Aviation experts agree that Avelo can take advantage of the industry’s economic woes. But they say competing low-cost airlines are sure to respond by launching discounted fares on similar routes in an effort to avoid losing customers to Avelo.
“Airlines are not going to just send Avelo a bouquet and bottle of Champagne and say, ‘Welcome to the club,’” said Henry Harteveldt, an aviation consultant with Atmosphere Research Group.
Levy acknowledges challenges ahead. But he hopes Avelo’s fares, choice of destinations and “kinder” fees will propel it to success.
“It’s going to be hard to do,” he said. “It’s a tough industry.”
Levy is not the only executive who thinks this is the right time to launch a new airline. Entrepreneur David Neeleman, who founded Canada’s WestJet before launching JetBlue Airways and the Brazilian airline Azul, has announced plans to start a Utah-based carrier called Breeze Airways. A launch date is expected in the next month or so.
Levy brings more than 20 years of aviation experience to the new carrier. He was previously co-founder and president of Las Vegas-based Allegiant Air and chief financial officer of United Airlines. At Avelo he is chairman and chief executive. The airline will be launched with $125 million in private capital, with Levy as its largest investor.
Avelo is not built from scratch. Levy is converting a charter airline called Xtra Airlines that had been approved for a commercial airline certification by the Federal Aviation Administration and was previously based in Boise, Idaho.
The routes will connect Burbank with small and midsize cities in California, Utah, Oregon, Washington, Montana, Colorado and Arizona. The headquarters will be in Houston. Introductory prices start at $19, but, like other low-cost carriers, Avelo will charge extra for anything beyond a bare-bones ticket.
Passengers must pay at least $4 to select their seat, $10 to board early, $35 for a carry-on bag but only $10 for the first checked bag. Most airlines charge $30 or more for checked bags. Avelo’s tickets will be nonrefundable, but there will be no change fees, which are typically up to $200 at other carriers.
The airline will start with three Boeing 737-800 planes, each of which can carry 189 passengers in an all-coach cabin. Most of the seats will have 29 inches of pitch, the measurement from one seat to the seat ahead. That is about average for low-cost carriers. But Levy said several rows will have seats with 35 inches of pitch, which will go for a higher price.
Because of the low fares Avelo will charge and the small markets it will serve, the airline is not likely to be profitable at the start, industry experts say.
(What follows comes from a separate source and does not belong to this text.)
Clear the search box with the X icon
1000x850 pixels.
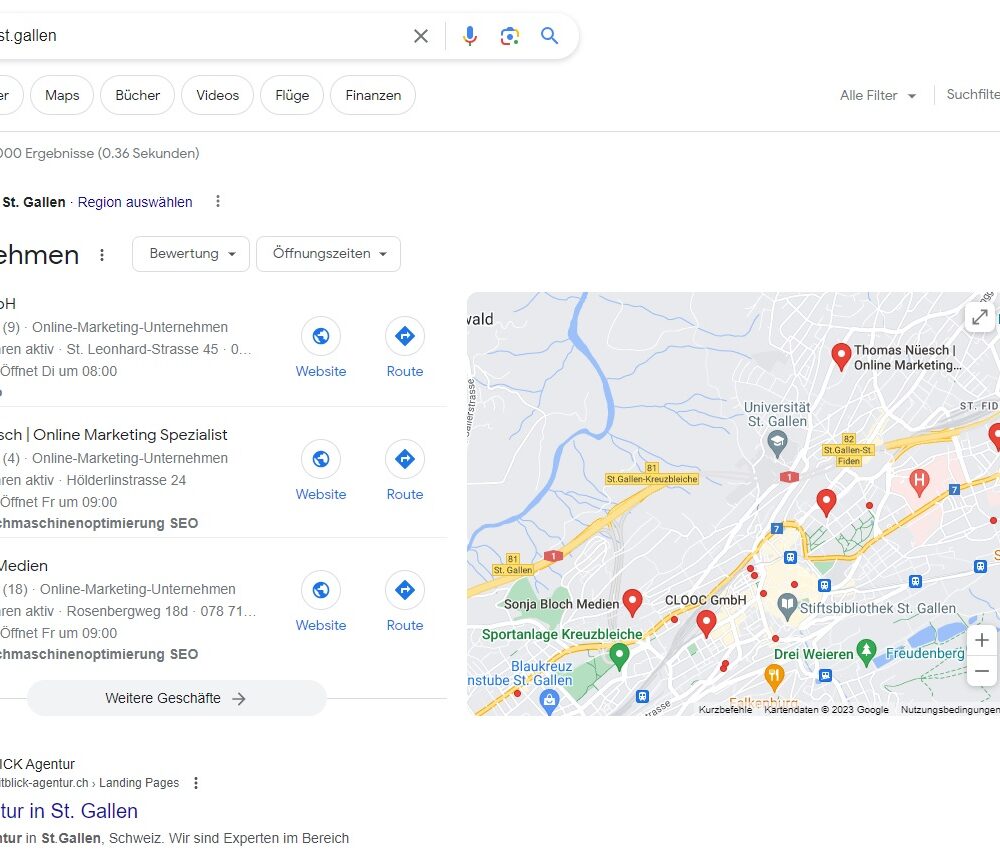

But if the carrier gains traction with air travelers, profit margins should eventually follow.
“The timing is right,” Harteveldt said. “They are going to be able to tap into the spring and summer travel season.”
Matt Cleary, an aviation consultant at ACLA Studio, said the launch of another low-cost carrier serving the Southern California market is good news for travelers who have had to stay home during the pandemic.
“Competition is good for the market,” he said. “It gives more people more opportunities and it drives down prices.”